为使本发明上述实施细节和操作能清楚地被本领域技术人员理解，以及本发明实施例一种裂解液和核酸提取试剂盒的进步性能显著地体现，以下通过实施例对本发明的实施进行举例说明。

实施例1

本实施例提供了一种核酸提取试剂盒，其制备包括以下步骤：

1、裂解液的制备

提供原材料，然后按表1所述配方将各原料进行混合，然后调节ph至6，获得裂解液，之后10ml/瓶进行分装。

表1

2、核酸吸附棒的制备

取玻璃纤维膜和凝胶二氧化硅毛毡，放入-80冰箱，冷冻过夜；然后，将气凝胶二氧化硅毛毡和玻璃纤维膜用胶水固定到棒柄上，干燥过夜，并随后进行超声清洗处理6min。

3、洗涤液的制备

提供原材料，然后按表2所述配方将各原料进行混合，然后调节ph至6.8，获得洗涤剂，之后10ml/瓶进行分装。

表2

4、洗脱液的制备：取depc水作为洗脱液，分装为5ml/瓶。

测试例1

取50例甲型流感咽拭子标本，分别用1ml生理盐水进行简单清洗后，随机分为两组，分别为实验组1和对照组1。实验组1采用实施例1的核酸提取试剂盒进行dna/rna提取(裂解2min，吸附1min，手动震动清洗40次，洗脱2min)；对照组1采用来源于天根生化科技的病毒基因组dna/rna提取试剂盒(dp315)，核酸提取步骤参考其说明书(离心柱法)。

统计实验组1和对照组1的核酸提取的总时间，发现实验组1仅需6min，而对照组1需要45min，说明本发明实施例所提供的核酸提取试剂盒可显著缩短核酸提取的时间。

分别收集实验组1和对照组1获得的核酸，然后用nanodrop分析核酸的纯度，纯度分析结果如表3所示，实验组1和对照组1的260/280比值大于1.8，说明本发明实施例在显著缩短核酸提取的时间下，还能保证较高的纯度。

表3

测试例2

取甲型流感咽拭子标本，采用磁珠法进行核酸提取，作为对照组2；取甲型流感咽拭子标本以及本发明实施例1的核酸提取试剂盒，进行核酸提取，作为实验组2。然后，将对照组2和实验组2提取到的甲流病毒核酸在bio-rad荧光定量pcr仪中扩增。
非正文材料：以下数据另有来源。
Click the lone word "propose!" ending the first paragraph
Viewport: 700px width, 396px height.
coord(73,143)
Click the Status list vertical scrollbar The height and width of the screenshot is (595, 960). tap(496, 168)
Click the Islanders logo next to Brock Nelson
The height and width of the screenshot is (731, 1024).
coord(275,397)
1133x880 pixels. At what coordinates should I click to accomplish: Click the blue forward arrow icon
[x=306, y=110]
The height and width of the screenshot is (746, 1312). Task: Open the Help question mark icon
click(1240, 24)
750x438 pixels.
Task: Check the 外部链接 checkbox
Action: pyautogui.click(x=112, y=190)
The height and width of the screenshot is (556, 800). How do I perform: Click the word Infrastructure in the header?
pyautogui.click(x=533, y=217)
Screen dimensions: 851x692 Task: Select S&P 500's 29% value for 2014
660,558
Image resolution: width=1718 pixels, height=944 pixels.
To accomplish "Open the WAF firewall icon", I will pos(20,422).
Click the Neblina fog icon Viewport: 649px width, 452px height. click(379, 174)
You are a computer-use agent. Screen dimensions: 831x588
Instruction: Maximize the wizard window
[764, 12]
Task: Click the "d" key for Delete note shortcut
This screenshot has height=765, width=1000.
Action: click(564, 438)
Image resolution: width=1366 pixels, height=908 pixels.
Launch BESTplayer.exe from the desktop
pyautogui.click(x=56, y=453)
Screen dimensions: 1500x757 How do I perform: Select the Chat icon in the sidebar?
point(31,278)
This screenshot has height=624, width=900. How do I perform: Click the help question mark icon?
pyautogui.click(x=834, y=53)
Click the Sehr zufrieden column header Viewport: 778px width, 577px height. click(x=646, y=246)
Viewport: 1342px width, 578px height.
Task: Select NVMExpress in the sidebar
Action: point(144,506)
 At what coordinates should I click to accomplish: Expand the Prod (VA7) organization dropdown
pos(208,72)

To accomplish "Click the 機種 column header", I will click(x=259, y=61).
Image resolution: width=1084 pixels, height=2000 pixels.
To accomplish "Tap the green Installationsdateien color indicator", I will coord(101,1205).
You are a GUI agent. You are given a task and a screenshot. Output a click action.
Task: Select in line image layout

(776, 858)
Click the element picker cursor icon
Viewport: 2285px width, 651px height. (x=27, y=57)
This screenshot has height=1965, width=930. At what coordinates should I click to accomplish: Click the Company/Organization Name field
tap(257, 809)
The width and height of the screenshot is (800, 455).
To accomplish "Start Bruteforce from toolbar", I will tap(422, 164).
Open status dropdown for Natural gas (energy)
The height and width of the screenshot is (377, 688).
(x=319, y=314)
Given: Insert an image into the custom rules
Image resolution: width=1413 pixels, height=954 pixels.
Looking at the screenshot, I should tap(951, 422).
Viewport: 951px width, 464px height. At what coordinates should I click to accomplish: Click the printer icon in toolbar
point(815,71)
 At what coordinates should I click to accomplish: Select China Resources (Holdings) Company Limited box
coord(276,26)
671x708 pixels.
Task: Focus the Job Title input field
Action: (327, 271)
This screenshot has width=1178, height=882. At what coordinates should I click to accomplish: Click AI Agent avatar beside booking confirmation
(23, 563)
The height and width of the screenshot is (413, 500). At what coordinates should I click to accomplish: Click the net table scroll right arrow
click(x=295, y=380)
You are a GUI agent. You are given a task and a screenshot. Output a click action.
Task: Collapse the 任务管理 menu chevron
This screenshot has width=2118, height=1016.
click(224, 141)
图1为对照组2和实验组2提取的甲流病毒核酸的荧光pcr对比结果，结果显示，实验组2与对照组2的结果线型以及ct值等无显著差异，一致性良好。

测试例3

取hpv16、hpv18、hpv阴性、hpv52等宫颈采样拭子标本，以及实施例1的核酸提取试剂盒，分别将各hpv分型的宫颈采样拭子标本浸没于裂解液2min，然后，插入核酸吸附棒并使得吸附部完全浸没于裂解液中吸附1min，取出核酸吸附棒插入洗涤液中清洗40次，取出，插入洗脱液中洗脱2min，收集洗脱的核酸样品。

采用中国专利201810971577.5提供的一种用于检测hpv的试剂盒，进行pcr扩增，然后进行hpv分型基因芯片检测，图2为检测结果，hpv16、hpv18、hpv阴性、hpv52等标本的结果符合预期，说明采用本发明实施例的核酸提取试剂盒可进行现场提取和现场检测。

以上所述仅为本发明的较佳实施例而已，并不用以限制本发明，凡在本发明的精神和原则之内所作的任何修改、等同替换和改进等，均应包含在本发明的保护范围之内。